Ce samedi 28 mars, les Houthis du Yémen ont revendiqué leur première offensive contre Israël dans le cadre d'un conflit déjà secoué par des tensions régionales. Alliés de l'Iran et membres de l'"axe de la résistance", leur intervention marque une nouvelle escalade des hostilités dans la région.
Le porte-parole des Houthis, Yahya Saree, a indiqué que l'attaque visait des "sites militaires sensibles", signifiant ainsi un message fort face à la menace perçue. Cette déclaration fait écho à des avertissements précédents, où le mouvement avait exprimé sa volonté d’agir en réponse à toute agression contre l'Iran et ses alliés, menaçant même d'intervenir dans les pays du Golfe si ceux-ci s'engageaient dans le conflit, selon des rapports diffusés sur les réseaux sociaux.
Le contexte régional en mutation
Dans un contexte de tensions croissantes, le groupe Houthi a également évoqué la possibilité de mener des opération maritimes depuis la mer Rouge, ajoutant une dimension supplémentaire à un conflit qui semble s'élargir, avec des conséquences potentiellement majeures pour la sécurité maritime, comme l’a rapporté Franceinfo.
Les enjeux du détroit de Bab el-Mandeb
Les Houthis, en s'alignant sur le Hamas et le Hezbollah, deviennent un acteur non négligeable dans la géopolitique de la région. Bloquer le détroit de Bab el-Mandeb, clé du commerce maritime entre l'océan Indien et la Méditerranée, pourrait perturber gravement l'économie de plusieurs pays. La fermeture de l'autre axe stratégique, le détroit d'Ormuz, a déjà créé des tensions supplémentaires dans la région.

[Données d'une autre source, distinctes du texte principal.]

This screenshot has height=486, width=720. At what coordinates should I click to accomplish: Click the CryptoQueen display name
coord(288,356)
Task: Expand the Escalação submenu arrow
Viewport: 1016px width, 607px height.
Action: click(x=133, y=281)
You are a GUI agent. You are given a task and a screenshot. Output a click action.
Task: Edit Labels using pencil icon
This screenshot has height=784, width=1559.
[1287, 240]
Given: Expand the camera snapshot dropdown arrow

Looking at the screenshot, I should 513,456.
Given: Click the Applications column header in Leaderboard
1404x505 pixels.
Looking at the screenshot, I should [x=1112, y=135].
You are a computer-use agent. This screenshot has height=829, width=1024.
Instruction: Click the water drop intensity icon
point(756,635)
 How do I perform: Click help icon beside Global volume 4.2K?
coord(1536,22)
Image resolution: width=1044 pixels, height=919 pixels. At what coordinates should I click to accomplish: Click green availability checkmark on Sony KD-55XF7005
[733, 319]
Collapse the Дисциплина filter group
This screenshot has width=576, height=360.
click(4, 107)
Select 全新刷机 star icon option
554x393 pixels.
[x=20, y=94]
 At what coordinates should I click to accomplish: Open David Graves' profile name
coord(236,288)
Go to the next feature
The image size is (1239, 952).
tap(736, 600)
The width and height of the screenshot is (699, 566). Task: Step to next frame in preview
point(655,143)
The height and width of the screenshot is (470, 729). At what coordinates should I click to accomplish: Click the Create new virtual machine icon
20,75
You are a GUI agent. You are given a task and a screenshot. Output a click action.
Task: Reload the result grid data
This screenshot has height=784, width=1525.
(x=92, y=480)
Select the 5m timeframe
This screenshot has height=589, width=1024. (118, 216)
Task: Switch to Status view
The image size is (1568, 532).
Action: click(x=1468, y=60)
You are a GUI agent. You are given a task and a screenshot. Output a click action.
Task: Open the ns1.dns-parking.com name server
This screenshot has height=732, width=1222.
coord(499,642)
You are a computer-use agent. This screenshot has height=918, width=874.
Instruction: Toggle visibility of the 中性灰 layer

Une contribution symbolique mais à surveiller
Malgré une armée disposant de ressources non négligeables, l'expertise de Denis Bauchard, président du Centre arabe de recherches et d'études politiques de Paris, souligne que leur rôle dans le conflit demeure marginal. La majeure partie de leur arsenal est composée des stocks de l'armée yéménite et de missiles fournis par l'Iran. Leur participation pourrait s'avérer davantage symbolique, cherchant une reconnaissance internationale plutôt qu’une véritable menace militaire.
Cependant, la possibilité d'une escalade, notamment si les Houthis intensifient leurs activités dans la mer Rouge, pourrait inciter l'Arabie saoudite à s'engager dans cette guerre. Depuis 2022, le royaume n'a pas réagi face aux attentats réalisés sur son territoire. Cependant, un nouveau conflit avec les Houthis pourrait avoir de lourdes conséquences pour la stabilité dans la région.